As for CSA itself, we expect some frantic lobbying in Parliament for yet more special rights a public expense, namely, an exemption to the public review requirement, so they can amend legislation without even the pretext of transparency. It’s bad timing for them though, as Ottawa isn’t desirous of new scandals just now.
5. Finally, we have our appeal of the infamous Manson Verdict coming later this spring. Manson’s Ruling that CSA owns legislation privately, is fatally harmed by this Ruling, for the Court cannot easily reconcile the Ruled necessity of public review with Manson’s affirming the right to prevent public access to those same laws.
Our position on correction the Manson Verdict, already strong before the Justice Bell Ruling, has become nearly unassailable. Yes, we’ve learned that in Court all things are possible, no matter how horrid, so we’ll not get cocky. But if the law is to be respected, then we’re in rather good shape.
The CSA’s completely cornered. We’re quite pleased.

Dr. Gord Knight has more than 15 years consulting experience in communication strategy in corporate and political contexts. He has further served in the development of project viability assessments and asset acquisition research.
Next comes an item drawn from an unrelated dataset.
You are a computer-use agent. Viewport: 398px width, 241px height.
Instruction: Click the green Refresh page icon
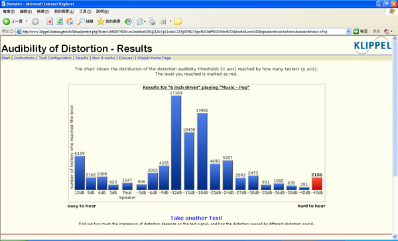(x=60, y=22)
As a senior strategist, he provides senior strategic counsel to companies across North America, playing a key role in the design and implementation of initiatives that have helped transform corporate cultures as well as companies’ reputations and relationships. He is currently chairman of IREL Group, the developer of the Dominion engineering project, and the CEO of P.S. Knight Co. Ltd., a Canadian publisher of technical manuals since 1967.